Input records:
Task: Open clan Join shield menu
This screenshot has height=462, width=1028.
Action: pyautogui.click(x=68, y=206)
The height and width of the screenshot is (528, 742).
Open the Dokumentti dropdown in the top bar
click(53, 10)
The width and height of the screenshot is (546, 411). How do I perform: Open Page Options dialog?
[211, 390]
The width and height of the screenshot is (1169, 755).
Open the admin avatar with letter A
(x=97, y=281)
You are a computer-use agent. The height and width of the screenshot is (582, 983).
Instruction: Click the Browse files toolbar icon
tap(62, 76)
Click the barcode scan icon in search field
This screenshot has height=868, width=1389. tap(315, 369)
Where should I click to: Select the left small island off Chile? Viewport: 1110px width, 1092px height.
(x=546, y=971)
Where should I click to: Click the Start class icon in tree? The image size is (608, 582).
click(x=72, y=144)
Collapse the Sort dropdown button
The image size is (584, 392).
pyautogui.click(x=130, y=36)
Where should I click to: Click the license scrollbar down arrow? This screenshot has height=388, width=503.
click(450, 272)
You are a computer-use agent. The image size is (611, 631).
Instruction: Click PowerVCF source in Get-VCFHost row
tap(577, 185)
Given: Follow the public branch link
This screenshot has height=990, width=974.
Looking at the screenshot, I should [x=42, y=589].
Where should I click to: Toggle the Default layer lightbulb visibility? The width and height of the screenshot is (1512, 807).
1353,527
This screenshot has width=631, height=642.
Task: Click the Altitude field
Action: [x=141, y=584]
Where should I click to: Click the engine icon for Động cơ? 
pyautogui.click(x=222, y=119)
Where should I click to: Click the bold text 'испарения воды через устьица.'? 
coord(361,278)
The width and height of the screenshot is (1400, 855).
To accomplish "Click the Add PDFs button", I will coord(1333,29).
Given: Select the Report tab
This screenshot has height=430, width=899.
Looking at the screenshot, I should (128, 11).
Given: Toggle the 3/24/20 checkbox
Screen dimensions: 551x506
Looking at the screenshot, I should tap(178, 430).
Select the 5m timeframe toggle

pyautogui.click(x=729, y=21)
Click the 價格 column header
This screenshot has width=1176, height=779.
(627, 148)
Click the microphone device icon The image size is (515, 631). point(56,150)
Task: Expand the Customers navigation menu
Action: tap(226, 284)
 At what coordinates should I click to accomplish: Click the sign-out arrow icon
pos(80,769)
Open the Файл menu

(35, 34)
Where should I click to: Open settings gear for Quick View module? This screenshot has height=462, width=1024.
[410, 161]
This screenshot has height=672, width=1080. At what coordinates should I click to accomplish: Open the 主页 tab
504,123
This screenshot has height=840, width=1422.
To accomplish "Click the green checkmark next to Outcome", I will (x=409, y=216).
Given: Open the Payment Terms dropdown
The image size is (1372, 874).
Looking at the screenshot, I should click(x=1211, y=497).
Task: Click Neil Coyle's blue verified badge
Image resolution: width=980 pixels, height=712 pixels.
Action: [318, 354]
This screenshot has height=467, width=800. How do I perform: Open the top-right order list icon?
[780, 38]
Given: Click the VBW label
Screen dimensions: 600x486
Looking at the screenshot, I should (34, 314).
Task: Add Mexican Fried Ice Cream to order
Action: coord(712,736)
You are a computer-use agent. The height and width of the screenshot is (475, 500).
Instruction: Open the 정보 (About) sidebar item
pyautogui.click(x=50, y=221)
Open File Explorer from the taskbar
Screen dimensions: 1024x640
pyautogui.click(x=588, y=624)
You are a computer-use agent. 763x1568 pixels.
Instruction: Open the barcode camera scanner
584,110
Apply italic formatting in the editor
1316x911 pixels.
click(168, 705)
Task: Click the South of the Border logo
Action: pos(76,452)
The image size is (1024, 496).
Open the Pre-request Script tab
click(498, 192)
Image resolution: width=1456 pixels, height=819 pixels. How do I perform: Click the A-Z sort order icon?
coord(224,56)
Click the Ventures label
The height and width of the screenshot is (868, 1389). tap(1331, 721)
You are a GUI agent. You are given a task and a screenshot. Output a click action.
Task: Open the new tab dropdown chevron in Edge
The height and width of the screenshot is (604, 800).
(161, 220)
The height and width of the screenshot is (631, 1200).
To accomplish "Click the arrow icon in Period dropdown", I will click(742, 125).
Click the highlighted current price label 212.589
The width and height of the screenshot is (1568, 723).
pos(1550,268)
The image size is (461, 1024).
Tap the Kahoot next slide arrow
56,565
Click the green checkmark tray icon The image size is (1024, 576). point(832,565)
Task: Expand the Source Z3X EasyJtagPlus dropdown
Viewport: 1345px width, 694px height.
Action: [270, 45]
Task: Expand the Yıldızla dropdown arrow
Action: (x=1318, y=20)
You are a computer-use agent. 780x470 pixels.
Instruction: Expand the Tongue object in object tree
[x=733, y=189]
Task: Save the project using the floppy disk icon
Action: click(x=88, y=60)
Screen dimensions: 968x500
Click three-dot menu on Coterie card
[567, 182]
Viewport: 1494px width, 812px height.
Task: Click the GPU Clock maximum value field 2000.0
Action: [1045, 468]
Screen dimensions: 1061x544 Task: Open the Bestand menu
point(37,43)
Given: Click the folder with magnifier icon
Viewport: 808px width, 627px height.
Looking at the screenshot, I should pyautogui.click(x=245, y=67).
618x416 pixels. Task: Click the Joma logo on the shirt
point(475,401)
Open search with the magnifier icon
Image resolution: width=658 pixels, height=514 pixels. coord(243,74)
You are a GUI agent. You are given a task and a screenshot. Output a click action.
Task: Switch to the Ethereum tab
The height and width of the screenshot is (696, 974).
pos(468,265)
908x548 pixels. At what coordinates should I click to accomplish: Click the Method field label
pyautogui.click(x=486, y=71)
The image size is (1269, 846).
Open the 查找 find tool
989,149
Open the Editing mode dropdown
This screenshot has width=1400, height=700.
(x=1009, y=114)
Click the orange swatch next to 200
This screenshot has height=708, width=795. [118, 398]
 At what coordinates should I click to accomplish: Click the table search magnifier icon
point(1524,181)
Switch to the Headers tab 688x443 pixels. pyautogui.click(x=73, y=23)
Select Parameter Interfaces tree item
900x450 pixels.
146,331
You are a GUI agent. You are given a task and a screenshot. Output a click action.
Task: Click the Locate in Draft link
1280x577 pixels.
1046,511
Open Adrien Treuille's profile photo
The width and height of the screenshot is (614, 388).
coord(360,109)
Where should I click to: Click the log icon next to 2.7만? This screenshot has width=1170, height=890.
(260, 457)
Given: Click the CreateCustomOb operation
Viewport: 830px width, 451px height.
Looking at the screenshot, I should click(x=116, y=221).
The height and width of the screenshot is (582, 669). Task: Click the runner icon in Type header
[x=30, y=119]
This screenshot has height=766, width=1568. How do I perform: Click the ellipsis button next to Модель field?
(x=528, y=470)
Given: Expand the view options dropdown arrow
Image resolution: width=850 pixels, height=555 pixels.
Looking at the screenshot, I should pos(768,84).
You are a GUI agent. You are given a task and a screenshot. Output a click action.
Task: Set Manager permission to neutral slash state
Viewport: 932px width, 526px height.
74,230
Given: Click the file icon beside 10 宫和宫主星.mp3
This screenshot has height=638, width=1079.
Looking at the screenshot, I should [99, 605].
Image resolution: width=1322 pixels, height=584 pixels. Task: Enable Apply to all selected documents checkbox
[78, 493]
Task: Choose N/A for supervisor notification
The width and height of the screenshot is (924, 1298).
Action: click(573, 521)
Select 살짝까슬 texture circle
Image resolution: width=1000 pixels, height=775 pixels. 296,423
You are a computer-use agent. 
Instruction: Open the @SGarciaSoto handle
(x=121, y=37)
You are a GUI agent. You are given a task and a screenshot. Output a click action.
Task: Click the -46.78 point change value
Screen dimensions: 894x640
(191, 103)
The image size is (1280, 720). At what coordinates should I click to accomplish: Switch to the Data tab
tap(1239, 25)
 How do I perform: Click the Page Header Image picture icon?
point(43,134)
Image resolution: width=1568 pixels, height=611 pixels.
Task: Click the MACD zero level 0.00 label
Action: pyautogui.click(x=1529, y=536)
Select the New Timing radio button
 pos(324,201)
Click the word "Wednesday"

Task statement: Task for the records above: copy every line in which the word "link" occurs.

Answer space:
Given: Follow the public branch link
Task: Click the Locate in Draft link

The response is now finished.